The Interaction of MS-325 with Human Serum Albumin and Its Effect on Proton Relaxation Rates

Abstract
MS-325 is a novel blood pool contrast agent for magnetic resonance imaging currently undergoing clinical trials to assess blockage in arteries. MS-325 functions by binding to human serum albumin (HSA) in plasma. Binding to HSA serves to prolong plasma half-life, retain the agent in the blood pool, and increase the relaxation rate of water protons in plasma. Ultrafiltration studies with a 5 kDa molecular weight cutoff filter show that MS-325 binds to HSA with stepwise stoichiometric affinity constants (mM-1) of Ka1 = 11.0 ± 2.7, Ka2 = 0.84 ± 0.16, Ka3 = 0.26 ± 0.14, and Ka4 = 0.43 ± 0.24. Under the conditions 0.1 mM MS-325, 4.5% HSA, pH 7.4 (phosphate-buffered saline), and 37 °C, 88 ± 2% of MS-325 is bound to albumin.
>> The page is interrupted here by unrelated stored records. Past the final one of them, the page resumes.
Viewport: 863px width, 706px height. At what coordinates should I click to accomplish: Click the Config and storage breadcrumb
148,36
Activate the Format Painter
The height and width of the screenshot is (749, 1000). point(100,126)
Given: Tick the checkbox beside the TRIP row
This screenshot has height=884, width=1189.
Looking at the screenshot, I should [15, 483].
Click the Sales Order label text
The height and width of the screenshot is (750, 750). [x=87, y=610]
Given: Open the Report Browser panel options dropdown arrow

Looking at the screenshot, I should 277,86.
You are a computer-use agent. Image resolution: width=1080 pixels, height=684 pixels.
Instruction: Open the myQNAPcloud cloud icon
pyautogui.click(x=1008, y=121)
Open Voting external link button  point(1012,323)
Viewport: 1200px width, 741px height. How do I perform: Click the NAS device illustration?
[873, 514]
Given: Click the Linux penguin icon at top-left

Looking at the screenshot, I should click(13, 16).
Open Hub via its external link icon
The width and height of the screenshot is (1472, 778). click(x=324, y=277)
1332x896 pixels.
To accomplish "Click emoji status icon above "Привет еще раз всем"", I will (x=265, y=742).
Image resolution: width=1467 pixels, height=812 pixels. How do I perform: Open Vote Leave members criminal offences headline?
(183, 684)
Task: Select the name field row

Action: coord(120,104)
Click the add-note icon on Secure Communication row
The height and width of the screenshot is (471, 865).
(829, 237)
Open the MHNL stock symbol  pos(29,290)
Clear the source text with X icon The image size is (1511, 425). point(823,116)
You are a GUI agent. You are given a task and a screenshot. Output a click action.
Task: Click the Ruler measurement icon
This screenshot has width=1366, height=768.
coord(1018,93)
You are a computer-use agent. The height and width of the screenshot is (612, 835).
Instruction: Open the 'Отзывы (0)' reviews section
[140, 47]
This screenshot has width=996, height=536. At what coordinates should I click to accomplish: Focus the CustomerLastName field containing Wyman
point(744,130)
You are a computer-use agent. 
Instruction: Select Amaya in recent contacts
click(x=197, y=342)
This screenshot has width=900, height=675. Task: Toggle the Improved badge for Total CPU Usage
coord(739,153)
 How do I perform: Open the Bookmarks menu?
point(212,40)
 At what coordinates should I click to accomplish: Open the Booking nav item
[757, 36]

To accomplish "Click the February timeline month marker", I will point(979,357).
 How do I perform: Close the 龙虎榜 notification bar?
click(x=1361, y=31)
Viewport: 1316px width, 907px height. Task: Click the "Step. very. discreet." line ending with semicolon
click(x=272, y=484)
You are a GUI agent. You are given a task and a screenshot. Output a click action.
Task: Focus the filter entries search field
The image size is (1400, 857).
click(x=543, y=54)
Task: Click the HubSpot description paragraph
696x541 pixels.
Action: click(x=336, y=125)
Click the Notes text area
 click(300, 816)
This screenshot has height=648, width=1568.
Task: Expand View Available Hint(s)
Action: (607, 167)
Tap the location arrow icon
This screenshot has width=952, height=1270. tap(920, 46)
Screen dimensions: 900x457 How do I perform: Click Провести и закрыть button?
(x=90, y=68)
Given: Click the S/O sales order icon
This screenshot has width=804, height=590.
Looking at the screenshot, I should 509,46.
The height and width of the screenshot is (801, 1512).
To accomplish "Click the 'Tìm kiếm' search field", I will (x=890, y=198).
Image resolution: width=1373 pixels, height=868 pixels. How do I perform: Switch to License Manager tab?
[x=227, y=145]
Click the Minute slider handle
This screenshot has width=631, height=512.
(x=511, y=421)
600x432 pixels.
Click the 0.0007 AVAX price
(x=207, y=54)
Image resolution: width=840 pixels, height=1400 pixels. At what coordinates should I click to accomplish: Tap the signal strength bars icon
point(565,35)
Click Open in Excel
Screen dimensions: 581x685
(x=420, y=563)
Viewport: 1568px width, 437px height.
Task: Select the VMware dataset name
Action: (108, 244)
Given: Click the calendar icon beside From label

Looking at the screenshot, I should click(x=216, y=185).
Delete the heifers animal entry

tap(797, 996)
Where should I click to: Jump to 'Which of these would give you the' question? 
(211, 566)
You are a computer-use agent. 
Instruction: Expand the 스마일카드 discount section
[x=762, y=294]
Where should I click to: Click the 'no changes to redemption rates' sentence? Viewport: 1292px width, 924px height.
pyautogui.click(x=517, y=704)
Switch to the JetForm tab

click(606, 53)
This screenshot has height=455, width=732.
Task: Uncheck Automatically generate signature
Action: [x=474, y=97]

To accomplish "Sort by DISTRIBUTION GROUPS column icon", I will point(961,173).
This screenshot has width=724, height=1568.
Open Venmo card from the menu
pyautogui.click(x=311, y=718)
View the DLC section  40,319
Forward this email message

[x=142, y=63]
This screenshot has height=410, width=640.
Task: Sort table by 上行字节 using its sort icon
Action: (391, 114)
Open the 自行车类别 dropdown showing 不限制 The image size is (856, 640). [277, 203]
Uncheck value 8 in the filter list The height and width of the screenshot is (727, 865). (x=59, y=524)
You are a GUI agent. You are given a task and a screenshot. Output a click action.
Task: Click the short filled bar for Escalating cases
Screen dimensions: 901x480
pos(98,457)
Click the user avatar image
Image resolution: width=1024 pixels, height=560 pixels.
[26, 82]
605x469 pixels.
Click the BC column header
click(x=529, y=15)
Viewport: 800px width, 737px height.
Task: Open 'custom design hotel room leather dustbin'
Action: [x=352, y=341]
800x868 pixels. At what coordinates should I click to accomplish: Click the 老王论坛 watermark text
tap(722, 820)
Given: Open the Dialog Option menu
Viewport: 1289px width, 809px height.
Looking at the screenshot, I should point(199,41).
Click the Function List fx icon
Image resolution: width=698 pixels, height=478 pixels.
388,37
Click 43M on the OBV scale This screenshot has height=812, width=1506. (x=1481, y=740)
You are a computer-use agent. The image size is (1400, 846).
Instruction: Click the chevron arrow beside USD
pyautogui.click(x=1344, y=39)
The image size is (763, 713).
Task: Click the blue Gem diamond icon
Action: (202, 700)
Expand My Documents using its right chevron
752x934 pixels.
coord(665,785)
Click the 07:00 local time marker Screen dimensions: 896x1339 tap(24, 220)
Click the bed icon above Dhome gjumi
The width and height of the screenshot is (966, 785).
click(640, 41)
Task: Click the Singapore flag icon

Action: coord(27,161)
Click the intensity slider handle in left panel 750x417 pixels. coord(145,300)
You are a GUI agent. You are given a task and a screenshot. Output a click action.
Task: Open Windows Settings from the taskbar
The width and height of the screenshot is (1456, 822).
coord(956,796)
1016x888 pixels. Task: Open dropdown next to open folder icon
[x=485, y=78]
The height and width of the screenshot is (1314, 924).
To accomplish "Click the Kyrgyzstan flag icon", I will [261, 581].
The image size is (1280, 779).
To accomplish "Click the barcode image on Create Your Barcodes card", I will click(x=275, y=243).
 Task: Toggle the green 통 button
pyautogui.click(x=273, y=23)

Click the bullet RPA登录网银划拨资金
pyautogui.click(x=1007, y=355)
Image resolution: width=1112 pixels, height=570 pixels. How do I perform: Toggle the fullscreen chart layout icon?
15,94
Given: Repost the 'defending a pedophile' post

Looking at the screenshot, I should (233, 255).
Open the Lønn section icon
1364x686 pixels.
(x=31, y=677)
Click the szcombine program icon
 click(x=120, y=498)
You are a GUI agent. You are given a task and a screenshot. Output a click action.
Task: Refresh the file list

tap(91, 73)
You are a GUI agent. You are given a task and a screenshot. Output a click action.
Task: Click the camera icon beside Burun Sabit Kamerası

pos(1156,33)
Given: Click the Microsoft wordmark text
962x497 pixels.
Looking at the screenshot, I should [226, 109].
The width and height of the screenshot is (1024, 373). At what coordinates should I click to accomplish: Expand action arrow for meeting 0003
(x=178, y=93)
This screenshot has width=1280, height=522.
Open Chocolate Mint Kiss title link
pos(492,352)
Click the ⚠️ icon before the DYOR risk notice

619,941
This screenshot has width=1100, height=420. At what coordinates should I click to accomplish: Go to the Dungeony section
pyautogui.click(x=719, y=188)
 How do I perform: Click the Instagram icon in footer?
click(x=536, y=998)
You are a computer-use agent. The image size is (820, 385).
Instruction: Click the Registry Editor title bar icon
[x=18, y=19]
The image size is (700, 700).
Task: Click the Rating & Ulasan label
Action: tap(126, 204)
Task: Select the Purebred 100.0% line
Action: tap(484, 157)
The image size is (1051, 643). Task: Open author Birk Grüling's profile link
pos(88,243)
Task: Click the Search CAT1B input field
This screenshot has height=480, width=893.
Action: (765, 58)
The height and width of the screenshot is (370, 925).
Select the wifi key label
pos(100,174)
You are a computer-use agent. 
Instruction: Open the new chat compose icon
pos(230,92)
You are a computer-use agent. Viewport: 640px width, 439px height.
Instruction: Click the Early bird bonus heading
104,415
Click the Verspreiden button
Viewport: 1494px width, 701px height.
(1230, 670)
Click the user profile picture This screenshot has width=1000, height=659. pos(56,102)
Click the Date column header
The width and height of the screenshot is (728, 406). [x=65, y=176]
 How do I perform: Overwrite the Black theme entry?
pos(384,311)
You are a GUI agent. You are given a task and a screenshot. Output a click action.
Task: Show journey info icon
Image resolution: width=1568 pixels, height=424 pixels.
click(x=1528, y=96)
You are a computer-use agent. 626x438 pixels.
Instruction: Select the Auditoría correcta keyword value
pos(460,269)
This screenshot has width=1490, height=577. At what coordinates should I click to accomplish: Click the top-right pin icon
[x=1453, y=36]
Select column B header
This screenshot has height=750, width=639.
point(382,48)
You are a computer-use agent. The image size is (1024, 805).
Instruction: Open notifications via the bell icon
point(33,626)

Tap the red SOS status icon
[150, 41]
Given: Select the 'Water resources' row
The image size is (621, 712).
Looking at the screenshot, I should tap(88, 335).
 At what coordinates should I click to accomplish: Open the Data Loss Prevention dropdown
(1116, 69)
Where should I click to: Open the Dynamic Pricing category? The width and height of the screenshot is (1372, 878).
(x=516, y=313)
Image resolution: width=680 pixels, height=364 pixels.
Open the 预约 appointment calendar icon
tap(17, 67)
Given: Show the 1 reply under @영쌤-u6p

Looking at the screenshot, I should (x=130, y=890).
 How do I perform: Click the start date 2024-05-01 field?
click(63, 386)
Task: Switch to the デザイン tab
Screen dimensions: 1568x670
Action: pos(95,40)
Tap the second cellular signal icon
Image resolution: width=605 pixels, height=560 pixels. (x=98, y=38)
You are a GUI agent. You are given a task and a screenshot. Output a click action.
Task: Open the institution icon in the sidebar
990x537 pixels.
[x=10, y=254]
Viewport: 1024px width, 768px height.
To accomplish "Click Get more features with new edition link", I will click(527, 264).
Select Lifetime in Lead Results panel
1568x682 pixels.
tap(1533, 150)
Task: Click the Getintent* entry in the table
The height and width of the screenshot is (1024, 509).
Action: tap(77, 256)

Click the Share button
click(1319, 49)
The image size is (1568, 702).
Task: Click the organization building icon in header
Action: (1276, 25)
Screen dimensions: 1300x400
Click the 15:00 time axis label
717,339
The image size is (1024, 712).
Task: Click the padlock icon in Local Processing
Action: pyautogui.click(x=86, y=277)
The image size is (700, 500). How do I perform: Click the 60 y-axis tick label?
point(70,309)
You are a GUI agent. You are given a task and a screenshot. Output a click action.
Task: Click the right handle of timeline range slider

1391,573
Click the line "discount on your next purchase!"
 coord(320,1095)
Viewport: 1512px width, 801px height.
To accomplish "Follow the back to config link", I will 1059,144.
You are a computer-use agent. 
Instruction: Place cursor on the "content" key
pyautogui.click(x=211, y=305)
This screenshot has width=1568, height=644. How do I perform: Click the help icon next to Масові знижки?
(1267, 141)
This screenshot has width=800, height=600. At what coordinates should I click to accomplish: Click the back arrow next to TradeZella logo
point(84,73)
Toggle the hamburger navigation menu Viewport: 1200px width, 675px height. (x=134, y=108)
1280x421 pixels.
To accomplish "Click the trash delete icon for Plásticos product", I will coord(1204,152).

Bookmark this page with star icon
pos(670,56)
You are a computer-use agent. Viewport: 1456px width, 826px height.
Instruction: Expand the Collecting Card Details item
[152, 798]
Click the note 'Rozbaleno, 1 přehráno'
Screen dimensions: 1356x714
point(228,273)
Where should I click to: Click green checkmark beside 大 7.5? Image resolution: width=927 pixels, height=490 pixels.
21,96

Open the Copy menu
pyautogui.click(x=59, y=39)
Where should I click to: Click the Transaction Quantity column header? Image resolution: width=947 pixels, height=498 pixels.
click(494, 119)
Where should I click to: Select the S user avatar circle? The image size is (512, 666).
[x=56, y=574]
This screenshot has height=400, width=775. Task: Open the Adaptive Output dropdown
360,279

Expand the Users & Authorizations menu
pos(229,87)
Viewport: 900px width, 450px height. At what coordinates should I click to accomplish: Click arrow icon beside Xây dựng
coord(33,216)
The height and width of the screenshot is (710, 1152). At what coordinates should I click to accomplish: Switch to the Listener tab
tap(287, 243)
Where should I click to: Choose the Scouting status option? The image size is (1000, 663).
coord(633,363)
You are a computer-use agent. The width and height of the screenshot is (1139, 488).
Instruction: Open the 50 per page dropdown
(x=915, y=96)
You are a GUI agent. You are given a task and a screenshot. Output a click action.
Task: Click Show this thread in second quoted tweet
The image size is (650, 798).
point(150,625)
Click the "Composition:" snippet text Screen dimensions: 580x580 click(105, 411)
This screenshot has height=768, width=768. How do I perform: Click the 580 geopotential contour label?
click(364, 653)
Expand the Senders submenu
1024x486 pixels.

Fluorescent probe displacement studies show that MS-325 can displace dansyl sarcosine and dansyl-l-asparagine from HSA with inhibition constants (Ki) of 85 ± 3 μM and 1500 ± 850 μM, respectively; however, MS-325 is unable to displace warfarin. These results suggest that MS-325 binds primarily to site II on HSA. The relaxivity of MS-325 when bound to HSA is shown to be site dependent. The Eu(III) analogue of MS-325 is shown to contain one inner-sphere water molecule in the presence and in the absence of HSA. The synthesis of an MS-325 analogue, 5, containing no inner-sphere water molecules is described. Compound 5 is used to estimate the contribution to relaxivity from the outer-sphere water molecules surrounding MS-325. The high relaxivity of MS-325 bound to HSA is primarily because of a 60−100-fold increase in the rotational correlation time of the molecule upon binding (τR = 10.1 ± 2.6 ns bound vs 115 ps free). Analysis of the nuclear magnetic relaxation dispersion (T1 and T2) profiles also suggests a decrease in the electronic relaxation rate (1/T1e at 20 MHz = 2.0 × 108 s-1 bound vs 1.1 × 109 s-1 free) and an increase in the inner-sphere water residency time (τm = 170 ± 40 ns bound vs 69 ± 20 ns free).